Monday, November 5, 2018

WALKING THROUGH CEMETERIES


Have you ever taken a walk through a cemetery just to take a walk? Some people do on a regular basis. Most people avoid cemeteries like the plaque: it's too close of a reminder of one's own mortality, I suspect. And so when we go to a cemetery, if we have no other choice, we go and get done whatever we have to do there as quickly as we can and leave, as quickly as we can. What we do not do is linger, walk around, look at the stone markers and monuments, read them slowly and thoughtfully, even reverently. Perhaps we should.
           
I can't say that I have a favorite cemetery.

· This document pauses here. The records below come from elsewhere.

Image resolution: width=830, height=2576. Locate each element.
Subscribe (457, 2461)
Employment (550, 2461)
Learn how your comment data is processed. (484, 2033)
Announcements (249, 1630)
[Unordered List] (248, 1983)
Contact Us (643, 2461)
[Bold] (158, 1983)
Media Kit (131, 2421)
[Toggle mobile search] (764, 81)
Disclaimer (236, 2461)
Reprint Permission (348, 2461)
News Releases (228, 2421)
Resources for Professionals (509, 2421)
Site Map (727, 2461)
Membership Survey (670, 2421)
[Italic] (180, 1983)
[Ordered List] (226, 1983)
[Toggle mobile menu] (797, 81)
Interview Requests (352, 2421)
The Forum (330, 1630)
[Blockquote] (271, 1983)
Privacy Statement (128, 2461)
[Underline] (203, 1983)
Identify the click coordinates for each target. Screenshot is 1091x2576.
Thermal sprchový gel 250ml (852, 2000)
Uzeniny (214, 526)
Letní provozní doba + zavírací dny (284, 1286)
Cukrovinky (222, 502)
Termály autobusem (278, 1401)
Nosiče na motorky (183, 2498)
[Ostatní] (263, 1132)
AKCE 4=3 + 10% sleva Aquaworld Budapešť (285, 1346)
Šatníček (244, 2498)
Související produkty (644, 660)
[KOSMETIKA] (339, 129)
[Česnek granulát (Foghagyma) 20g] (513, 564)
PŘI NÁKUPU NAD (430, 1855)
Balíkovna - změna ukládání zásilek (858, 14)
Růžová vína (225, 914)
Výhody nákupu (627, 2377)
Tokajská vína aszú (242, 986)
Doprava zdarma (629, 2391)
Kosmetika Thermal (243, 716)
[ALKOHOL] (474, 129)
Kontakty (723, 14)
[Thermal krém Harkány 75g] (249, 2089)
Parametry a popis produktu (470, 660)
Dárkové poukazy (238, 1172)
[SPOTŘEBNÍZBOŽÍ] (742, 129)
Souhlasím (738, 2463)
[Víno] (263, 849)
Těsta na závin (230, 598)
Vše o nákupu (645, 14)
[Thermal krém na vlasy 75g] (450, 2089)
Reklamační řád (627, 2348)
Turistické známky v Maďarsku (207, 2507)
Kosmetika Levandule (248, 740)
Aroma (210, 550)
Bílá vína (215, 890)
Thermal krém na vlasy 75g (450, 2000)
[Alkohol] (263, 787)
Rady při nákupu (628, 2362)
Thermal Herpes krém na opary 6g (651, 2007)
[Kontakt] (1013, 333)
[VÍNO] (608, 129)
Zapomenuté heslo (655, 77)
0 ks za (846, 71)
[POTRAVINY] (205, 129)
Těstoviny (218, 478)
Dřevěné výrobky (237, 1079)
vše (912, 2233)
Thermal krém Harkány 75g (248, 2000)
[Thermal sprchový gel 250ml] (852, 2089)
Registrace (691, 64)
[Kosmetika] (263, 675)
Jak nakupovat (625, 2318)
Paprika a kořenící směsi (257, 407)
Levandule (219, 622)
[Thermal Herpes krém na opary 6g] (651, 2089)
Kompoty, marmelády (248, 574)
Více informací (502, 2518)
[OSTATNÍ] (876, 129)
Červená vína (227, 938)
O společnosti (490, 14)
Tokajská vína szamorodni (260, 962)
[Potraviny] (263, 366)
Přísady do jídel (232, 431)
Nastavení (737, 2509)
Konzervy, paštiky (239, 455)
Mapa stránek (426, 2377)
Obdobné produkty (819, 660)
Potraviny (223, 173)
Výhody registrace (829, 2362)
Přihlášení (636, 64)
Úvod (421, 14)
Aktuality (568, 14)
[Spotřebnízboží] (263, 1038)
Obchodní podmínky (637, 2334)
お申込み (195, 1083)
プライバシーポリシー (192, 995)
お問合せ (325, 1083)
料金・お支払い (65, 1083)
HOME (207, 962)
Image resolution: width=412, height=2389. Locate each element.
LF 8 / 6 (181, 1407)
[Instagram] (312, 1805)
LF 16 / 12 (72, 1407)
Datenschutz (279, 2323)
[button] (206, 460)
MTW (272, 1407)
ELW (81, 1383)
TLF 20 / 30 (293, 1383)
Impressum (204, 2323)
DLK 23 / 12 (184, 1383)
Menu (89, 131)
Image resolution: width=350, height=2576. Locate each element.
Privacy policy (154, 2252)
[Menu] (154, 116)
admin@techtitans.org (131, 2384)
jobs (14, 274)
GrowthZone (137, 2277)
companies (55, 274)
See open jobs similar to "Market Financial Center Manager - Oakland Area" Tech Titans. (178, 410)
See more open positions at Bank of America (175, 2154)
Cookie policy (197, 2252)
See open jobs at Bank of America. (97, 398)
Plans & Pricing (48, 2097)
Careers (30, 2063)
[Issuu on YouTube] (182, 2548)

But if I had my choice about which one I'd prefer to walk through, it would be Union Cemetery back home. That's where my Mom and Dad, my Mom's parents (Grandma Lucia and Grandpa Francesco), and my Mom's two brothers (Uncle Dan and Uncle Dom) are buried. Many cousins are also buried there.
           
The grave markers in Union Cemetery are, in many instances, quite artistic pieces. There are large mausoleums that each hold several members of one family. There are huge granite edifices that speak of the wealth of the deceased. There are the little stone markers of the poor. The markers on my family's graves all note the name and the birth and death dates.  There is even a photograph on the grave marker.
           
When I was younger, I used to go to the cemetery with my parents to tend my grandparents' grave sites. I would walk around, the better to get out of work, and look at the photos on the other graves. Grandma, whom I never knew, was dressed in a period piece - she died in the late 1930s. Grandpa looked like he did when he came over from the old country, only sixty years older. Uncle Dan's picture was of him in the tux he wore at my parent's wedding.
           
Every grave marker tells a story. As a youngster I used to be fascinated about what stories lay behind all those names and all those pictures. I knew very little of those stories, even those of my own family. But I am who I am because of those people whose bodies are buried under all those markers at Union Cemetery in New Kensington, Pennsylvania -- all of them, not just my own family.
           
We are who we are because of all those who came before us. Others will be who they are and who they will become because we have passed through their lives in one way or another. The poet reminds us that no one of us is an island, alone unto ourselves. Cemeteries remind us that because we have never been alone and will never be alone, no matter how short or how long our lives, we will have an effect on others.
           
Our faith reminds us that we are called to live our lives as best we can so that we can not only live the life God calls and created us to live, but also because we leave a legacy to those who come after us. Jesus gave his life so that our life might be better. We are to live our lives so that the lives of others, all others, might be better. Cemeteries are reminders of life, of the lives of those who have died and who now live on in us, and that we live on, even today, in the lives of others.